[Saved data entries]
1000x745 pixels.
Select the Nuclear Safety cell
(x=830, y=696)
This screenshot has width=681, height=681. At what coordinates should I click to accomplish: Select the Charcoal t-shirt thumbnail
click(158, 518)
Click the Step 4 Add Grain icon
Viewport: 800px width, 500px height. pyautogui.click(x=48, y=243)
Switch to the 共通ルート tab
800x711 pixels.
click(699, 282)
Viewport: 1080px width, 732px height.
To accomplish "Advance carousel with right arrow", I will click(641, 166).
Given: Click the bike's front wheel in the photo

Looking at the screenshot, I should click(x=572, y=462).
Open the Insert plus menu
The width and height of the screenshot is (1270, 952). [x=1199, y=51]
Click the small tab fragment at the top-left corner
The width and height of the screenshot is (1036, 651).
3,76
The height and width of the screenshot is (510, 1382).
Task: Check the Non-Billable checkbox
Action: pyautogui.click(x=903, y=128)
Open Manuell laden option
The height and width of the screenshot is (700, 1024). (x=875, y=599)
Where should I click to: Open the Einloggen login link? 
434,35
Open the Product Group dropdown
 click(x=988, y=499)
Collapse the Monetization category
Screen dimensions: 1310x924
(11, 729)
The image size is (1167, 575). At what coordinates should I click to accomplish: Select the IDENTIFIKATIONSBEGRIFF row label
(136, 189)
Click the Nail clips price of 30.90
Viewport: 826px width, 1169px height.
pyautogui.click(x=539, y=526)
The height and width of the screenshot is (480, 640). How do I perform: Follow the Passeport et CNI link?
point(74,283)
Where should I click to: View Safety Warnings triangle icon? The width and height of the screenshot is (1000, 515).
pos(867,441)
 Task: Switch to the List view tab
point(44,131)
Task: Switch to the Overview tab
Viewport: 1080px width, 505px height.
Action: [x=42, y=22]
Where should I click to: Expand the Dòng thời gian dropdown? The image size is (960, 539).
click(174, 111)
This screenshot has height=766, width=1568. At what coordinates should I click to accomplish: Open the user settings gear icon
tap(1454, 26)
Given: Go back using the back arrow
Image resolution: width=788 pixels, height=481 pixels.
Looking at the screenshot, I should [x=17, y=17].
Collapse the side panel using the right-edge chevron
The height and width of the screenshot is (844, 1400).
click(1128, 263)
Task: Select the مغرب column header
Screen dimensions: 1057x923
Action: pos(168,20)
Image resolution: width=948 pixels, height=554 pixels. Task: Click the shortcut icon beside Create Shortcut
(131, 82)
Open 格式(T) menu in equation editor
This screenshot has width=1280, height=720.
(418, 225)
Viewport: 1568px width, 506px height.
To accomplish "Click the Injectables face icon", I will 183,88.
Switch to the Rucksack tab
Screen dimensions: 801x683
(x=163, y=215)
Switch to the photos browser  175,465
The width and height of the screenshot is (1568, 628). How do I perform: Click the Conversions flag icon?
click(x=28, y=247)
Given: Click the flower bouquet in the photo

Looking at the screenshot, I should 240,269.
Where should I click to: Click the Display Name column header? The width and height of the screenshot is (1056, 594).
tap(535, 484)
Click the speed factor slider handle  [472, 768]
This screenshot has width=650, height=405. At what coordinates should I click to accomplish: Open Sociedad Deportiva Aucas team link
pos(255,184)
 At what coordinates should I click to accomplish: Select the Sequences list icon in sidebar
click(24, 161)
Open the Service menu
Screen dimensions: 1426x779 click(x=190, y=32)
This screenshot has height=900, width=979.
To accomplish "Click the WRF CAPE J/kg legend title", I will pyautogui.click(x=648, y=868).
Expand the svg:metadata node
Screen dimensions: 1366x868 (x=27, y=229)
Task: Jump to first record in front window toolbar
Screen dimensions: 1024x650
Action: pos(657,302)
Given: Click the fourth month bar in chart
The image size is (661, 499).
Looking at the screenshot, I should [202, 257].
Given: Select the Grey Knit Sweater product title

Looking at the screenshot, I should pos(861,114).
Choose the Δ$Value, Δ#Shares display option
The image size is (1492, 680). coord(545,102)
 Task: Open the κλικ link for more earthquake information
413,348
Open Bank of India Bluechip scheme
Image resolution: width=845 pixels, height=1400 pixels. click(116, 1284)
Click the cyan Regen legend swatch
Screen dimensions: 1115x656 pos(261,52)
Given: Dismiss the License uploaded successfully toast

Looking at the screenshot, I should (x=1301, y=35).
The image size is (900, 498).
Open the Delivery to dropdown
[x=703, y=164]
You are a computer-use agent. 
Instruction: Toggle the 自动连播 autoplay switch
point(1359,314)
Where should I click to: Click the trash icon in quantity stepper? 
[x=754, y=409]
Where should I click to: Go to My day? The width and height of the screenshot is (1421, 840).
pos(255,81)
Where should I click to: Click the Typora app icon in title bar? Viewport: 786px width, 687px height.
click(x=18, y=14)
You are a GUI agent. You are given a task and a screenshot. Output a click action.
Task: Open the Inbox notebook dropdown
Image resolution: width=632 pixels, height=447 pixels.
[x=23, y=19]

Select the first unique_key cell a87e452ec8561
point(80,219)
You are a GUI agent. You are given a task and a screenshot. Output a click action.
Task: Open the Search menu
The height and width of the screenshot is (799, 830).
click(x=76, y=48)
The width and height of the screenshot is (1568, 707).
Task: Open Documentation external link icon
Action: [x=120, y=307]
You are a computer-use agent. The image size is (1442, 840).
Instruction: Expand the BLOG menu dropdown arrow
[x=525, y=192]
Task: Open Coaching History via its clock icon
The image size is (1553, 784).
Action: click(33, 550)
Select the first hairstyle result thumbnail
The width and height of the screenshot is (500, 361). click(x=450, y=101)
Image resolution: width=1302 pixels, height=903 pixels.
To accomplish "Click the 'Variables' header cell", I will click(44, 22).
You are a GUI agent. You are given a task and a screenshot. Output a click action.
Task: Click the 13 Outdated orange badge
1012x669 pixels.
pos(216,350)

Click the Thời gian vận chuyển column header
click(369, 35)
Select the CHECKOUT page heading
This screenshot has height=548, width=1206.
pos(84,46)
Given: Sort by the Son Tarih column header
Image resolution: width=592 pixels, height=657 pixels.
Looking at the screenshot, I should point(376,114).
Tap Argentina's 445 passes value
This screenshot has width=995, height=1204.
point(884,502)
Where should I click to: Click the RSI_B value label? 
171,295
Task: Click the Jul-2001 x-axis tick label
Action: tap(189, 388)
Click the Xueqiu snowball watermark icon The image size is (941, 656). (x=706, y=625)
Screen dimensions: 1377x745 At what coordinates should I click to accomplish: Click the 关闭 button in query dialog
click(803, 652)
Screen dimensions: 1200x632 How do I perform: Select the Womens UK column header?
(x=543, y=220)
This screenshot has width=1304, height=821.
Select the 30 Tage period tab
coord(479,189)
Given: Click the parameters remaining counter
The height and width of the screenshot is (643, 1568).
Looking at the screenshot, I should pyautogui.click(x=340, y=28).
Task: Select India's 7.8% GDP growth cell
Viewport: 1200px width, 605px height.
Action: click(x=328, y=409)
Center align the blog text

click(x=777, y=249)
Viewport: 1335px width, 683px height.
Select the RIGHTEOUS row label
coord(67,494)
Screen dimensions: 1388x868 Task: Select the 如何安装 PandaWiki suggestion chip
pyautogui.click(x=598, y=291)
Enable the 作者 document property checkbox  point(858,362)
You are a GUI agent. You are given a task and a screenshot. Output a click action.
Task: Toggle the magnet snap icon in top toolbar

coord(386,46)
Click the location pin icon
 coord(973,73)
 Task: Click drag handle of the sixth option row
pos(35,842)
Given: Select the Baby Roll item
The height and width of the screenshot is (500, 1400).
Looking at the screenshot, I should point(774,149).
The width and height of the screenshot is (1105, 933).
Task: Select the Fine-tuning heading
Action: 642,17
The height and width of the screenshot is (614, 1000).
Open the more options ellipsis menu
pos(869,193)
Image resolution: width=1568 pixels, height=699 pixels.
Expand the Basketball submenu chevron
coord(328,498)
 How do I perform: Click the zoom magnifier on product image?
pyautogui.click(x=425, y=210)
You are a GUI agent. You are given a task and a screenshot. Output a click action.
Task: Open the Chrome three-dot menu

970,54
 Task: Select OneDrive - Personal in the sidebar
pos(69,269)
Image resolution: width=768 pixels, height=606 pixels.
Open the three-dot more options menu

■ What is needed ■
Repeat exactly the lines from the line containing "Task: Open the Chrome three-dot menu" through the last line of the records above, including both, and nothing else.

■ Answer area ■
Task: Open the Chrome three-dot menu

970,54
 Task: Select OneDrive - Personal in the sidebar
pos(69,269)
Image resolution: width=768 pixels, height=606 pixels.
Open the three-dot more options menu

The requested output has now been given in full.